• _TO DO_
[A] According to the cellpy walkthrough, what tool does cellpy rely on under the hood to download and build the structure from the template?
[B] Copy word for word the passage of the cellpy walkthrough that begins with the words containing "For example, if" and ends with "just pressing enter).".

Top of READING TEXT

For example, if we would like to look at some cells belonging the the MoreIsLess project, we write 8
and press Enter. Next cellpy
needs you to confirm that the project name is correct (shown in square brackets) by pressing Enter again. If you want to change the name, you can also give it here.
Choose from 1, 2, 3, 4, 5, 6, 7, 8, 9 [1]: 8 ⏎
project_name [MoreIsLess]:
However, in this example we will chose to create a new directory (“project”) by selecting the default (by just pressing enter).
Choose from 1, 2, 3, 4, 5, 6, 7, 8, 9 [1]: ⏎
New name [cellpy_project]:
Write my_project
and press Enter. Confirm the project name by pressing Enter once more:
New name [cellpy_project]: my_project ⏎
created my_project
project_name [my_project]: ⏎
Next we need to provide a session id (for example the batch name used in your db). Here we chose to call it experiment_001
:
session_id: experiment_001 ⏎
cellpy
then asks you to confirm the version of cellpy
you are using (not all templates works with all versions), author name (your user name most likely), and date. Accept all by pressing Enter for each item.
cellpy_version [1.0.0a]: ⏎
author_name [jepe]: ⏎
date [2023-01-18]: ⏎
Next cellpy
will suggest a name for the directory / folder that the template will create, as well as the “core” name of the notebook(s) (or script). Once again, confirm the by pressing Enter:
experiment_folder_name [2023_01_18_experiment_001]: ⏎
notebook_name [experiment_001]: ⏎
Under the hood, cellpy
uses cookiecutter
to download and create the structure from the template:
Cellpy Cookie says: 'using cookie from the cellpy_cookies repository'
Cellpy Cookie says: 'setting up project in the following directory: C:\cellpy_data\notebooks\my_project\2023_01_18_experiment_001'
created:
2023_01_18_experiment_001/
00_experiment_001_notes_home.ipynb
01_experiment_001_loader.ipynb
02_experiment_001_life.ipynb
03_experiment_001_cycles.ipynb
04_experiment_001_ica.ipynb
05_experiment_001_plots.ipynb
data/
external/
interim/
processed/
raw/
out/
note.md
Congratulations - you have succesfully created a directory structure and several jupyter
notebooks you can use for processing your cell data!

Bottom of READING TEXT
Top of RECORDED INFORMATION

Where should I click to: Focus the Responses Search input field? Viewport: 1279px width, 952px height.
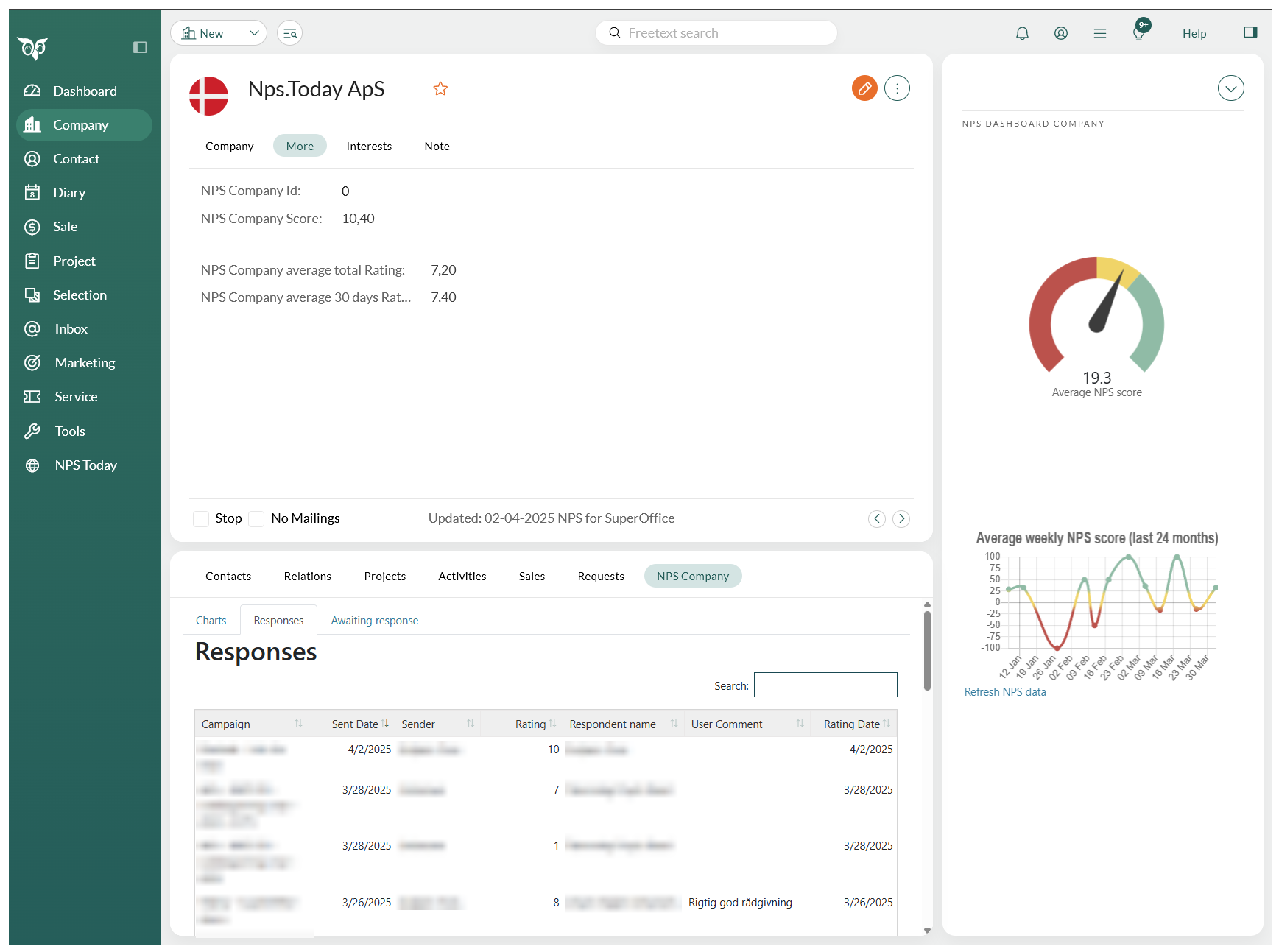click(x=825, y=685)
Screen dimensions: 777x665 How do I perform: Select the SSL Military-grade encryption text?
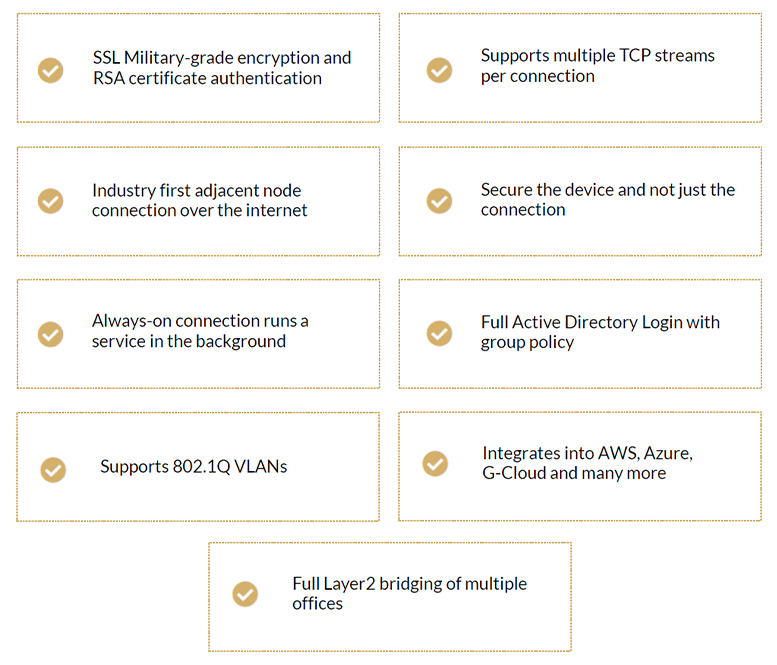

Bottom of RECORDED INFORMATION

• _TASK-BY-TASK ANSWERS_
[A] cookiecutter

[B]
For example, if we would like to look at some cells belonging the the MoreIsLess project, we write 8
and press Enter. Next cellpy
needs you to confirm that the project name is correct (shown in square brackets) by pressing Enter again. If you want to change the name, you can also give it here.
Choose from 1, 2, 3, 4, 5, 6, 7, 8, 9 [1]: 8 ⏎
project_name [MoreIsLess]:
However, in this example we will chose to create a new directory (“project”) by selecting the default (by just pressing enter).